=== EXTRACTED RECORDS ===
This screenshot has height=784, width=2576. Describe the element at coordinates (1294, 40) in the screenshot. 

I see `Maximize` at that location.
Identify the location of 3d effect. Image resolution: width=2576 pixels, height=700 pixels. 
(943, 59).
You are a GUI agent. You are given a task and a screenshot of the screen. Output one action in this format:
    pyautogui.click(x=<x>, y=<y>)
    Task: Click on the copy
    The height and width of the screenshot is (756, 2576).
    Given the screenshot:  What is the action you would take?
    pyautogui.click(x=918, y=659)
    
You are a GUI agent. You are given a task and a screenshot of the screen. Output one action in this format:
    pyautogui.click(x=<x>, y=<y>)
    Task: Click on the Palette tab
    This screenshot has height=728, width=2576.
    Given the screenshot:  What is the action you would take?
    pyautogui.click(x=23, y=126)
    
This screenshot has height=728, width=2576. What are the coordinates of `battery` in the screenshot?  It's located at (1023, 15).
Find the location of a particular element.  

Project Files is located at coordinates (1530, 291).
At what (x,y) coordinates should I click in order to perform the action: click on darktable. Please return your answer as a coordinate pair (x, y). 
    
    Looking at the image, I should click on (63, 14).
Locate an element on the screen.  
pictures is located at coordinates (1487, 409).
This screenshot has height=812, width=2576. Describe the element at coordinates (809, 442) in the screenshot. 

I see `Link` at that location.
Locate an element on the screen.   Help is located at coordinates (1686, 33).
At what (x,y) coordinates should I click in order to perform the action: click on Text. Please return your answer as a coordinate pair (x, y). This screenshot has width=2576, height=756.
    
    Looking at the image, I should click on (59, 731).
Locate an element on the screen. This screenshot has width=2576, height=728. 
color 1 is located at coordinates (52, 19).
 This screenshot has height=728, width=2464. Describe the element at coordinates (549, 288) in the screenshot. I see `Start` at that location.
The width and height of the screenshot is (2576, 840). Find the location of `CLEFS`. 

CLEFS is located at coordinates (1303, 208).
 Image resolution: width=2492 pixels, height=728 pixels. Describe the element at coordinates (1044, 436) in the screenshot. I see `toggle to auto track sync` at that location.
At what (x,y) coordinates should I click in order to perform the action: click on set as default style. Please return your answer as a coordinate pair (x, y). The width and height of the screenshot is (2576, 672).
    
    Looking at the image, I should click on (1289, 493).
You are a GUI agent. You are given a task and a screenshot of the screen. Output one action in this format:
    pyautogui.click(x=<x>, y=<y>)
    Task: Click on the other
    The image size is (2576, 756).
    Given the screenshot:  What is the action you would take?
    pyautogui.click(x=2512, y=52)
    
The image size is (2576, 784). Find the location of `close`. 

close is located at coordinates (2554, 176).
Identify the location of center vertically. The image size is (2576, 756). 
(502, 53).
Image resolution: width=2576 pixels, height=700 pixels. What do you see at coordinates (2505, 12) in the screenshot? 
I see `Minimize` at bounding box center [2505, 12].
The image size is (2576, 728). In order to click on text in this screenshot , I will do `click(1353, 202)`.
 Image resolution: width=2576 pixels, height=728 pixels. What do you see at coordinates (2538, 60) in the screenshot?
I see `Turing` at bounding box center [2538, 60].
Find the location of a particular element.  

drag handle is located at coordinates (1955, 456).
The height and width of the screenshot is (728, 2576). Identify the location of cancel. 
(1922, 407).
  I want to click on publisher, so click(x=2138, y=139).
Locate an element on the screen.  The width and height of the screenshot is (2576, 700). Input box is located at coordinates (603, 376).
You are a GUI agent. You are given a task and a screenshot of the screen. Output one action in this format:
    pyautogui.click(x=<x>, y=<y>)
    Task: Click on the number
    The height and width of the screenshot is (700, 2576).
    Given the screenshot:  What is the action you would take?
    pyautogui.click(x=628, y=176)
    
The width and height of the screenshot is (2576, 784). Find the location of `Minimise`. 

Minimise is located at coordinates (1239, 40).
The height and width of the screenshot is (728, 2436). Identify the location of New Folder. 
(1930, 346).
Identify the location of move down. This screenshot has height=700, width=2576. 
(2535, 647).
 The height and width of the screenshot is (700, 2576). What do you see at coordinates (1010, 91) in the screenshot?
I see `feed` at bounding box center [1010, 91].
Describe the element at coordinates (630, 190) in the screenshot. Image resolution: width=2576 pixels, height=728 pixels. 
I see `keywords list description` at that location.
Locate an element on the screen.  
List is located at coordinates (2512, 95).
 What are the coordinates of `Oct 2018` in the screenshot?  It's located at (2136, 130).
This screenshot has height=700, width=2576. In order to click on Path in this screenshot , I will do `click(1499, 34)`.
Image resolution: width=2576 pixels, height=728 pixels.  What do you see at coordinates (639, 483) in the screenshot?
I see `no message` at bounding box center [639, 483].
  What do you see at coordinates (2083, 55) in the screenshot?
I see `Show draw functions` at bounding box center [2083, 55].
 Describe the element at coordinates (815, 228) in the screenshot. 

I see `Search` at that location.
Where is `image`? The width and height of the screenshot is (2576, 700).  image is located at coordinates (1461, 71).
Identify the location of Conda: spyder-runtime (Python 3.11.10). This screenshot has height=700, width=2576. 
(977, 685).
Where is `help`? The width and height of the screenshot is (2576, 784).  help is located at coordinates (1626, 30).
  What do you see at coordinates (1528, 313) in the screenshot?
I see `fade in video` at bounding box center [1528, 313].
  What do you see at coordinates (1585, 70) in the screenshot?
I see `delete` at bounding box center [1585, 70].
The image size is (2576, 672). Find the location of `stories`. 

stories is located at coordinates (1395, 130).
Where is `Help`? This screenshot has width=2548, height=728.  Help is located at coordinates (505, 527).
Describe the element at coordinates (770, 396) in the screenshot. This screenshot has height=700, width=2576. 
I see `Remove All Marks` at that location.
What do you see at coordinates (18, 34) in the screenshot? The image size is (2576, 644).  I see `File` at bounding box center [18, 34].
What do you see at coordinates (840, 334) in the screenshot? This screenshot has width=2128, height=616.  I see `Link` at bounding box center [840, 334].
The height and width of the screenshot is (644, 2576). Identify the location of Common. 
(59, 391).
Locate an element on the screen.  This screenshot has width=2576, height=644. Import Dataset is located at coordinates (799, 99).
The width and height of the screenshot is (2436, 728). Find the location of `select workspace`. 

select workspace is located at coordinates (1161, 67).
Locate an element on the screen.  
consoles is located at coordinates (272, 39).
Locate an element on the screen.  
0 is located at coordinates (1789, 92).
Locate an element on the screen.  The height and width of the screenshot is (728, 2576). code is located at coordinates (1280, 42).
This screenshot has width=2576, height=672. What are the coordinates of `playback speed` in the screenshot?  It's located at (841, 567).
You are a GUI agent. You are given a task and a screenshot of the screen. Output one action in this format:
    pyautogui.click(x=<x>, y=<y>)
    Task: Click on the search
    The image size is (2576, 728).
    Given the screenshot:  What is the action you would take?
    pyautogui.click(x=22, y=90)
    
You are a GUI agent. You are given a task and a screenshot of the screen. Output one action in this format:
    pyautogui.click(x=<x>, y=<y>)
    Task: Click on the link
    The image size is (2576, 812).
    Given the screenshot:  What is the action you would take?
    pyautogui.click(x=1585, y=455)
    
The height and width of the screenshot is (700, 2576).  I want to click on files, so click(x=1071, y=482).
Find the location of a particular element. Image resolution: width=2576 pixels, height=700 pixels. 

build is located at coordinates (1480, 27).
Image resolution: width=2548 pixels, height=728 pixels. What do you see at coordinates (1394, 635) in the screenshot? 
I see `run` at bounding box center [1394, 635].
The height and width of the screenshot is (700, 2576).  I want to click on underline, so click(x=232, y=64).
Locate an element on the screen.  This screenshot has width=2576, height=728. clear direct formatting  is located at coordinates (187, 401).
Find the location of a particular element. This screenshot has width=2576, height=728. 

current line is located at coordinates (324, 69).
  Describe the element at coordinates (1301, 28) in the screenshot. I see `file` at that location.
===
* _WRITTEN TASK_
Count the lines in the records above that contain the string "resolution". Give only the number.

* _RESPONSE TO THIS TASK_
8